DO – allow yourself to feel a bit shit. Everyone does, sometimes. We all put on an air of ecstatic energy, of joy, of “everything’s fine”, etc, but you only catch a snippet of everyone else’s world. Give yourself the permission – and allow space in your timetable – to have an off day (or multiple!) because contrary to how you might feel, it’s not the end of the world. It’s only one day! One at a time.

DON’T – wallow or isolate yourself too much, if you can help it. Sometimes you need quiet and space from other people, but other times you need it from yourself. It can be difficult to know which is which, but do try and seriously think: if I stay by myself for the rest of the day, will I feel better or worse by the end of it? Sometimes it’s nice to try to go out, just a little, and if you feel like it’s making you feel worse, just excuse yourself (“my cat’s sick” “what?” “bye”), no harm done.

DO – schedule specific “me time” – this can be whatever makes you feel good. Have a bath (I feel like this has been getting a lot of hate recently) or do some pampering! Last week my friends and I laughed at each other for a solid 15 minutes because our facemasks made us look utterly ridiculous, and it was great. If that’s not your jam, make some jam! Bake! Exercise! Read! Paint! Play video games! Meditate! Take a shelter dog out for a walk! … You get it.

DON’T – neglect your usual self-care (or just basic life) routines. Many of these are abandoned during the holidays, and being out of sync like this can throw you off balance. You might not be able to follow them as diligently as you usually do, but if you can still incorporate 1 or 2 elements of your normal schedule in every day, or even every other day, you’re doing good.

DO – consider taking a break from all the boozing. This can be difficult when everyone else is doing it around you, but remember: alcohol is a depressant. It can exacerbate problems that are already there, sometimes amplify minute issues into full-blown catastrophes, or simply disturb a good night’s sleep. Everyone responds to it differently, but alcohol can make matters worse, which is worth keeping in mind. If food is an issue for you, see if you can soften your judgment considering the circumstances, or if that doesn’t work, perhaps tailor some recipes to what suits your specific needs.
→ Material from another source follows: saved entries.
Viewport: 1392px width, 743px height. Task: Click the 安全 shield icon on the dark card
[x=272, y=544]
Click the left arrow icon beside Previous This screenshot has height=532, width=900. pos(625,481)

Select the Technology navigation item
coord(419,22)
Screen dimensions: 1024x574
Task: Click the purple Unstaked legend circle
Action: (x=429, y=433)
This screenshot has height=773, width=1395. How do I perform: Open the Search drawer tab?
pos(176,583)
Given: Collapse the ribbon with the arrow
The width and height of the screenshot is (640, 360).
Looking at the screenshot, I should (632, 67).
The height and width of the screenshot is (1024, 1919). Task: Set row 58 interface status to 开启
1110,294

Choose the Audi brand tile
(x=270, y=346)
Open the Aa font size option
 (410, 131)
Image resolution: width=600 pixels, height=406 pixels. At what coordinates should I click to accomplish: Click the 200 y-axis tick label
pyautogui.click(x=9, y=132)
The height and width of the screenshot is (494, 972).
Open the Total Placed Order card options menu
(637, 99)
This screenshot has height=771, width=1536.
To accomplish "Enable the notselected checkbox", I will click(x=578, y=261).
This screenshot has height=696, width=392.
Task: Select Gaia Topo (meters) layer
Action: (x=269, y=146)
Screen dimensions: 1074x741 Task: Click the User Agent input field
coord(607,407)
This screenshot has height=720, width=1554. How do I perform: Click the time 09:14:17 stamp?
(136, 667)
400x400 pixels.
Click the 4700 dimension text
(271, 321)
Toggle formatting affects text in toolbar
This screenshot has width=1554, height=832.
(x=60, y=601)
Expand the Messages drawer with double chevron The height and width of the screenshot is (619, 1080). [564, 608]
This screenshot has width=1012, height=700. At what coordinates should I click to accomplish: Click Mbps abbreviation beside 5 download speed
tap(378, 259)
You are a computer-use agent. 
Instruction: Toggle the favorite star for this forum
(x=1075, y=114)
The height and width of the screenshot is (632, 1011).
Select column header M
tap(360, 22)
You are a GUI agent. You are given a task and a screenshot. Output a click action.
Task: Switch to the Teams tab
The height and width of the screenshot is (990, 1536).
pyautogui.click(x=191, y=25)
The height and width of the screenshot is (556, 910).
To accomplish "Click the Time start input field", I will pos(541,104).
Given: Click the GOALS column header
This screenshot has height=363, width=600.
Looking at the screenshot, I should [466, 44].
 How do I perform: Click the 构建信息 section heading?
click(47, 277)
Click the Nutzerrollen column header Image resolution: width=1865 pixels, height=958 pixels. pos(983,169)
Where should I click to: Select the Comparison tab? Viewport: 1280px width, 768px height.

DON’T – fall into the trap of imagining everyone else is doing amazingly, and only you are failing. Comparison is the thief of joy! We’re all doing miserably, really. In general, you might worry about what people think of you – most of us are too busy wrapped up in ourselves to notice.

DO – remember that the festive season is full of added stressors on the individual: physically (food and drink), emotionally and mentally (relationships, expectations) and economically (outings, presents, travel). However, there is also some additional support around you, if you are able to seek it out. This is not only your holiday, it’s your Christmas. Make it so!


DO – respect anyone who has said they need time out, they don’t want to drink, or that they’re struggling. You might not understand, but you don’t need to. Ask if there’s anything you can do, and say you’ll support them. Most of the time that’s all they need to hear.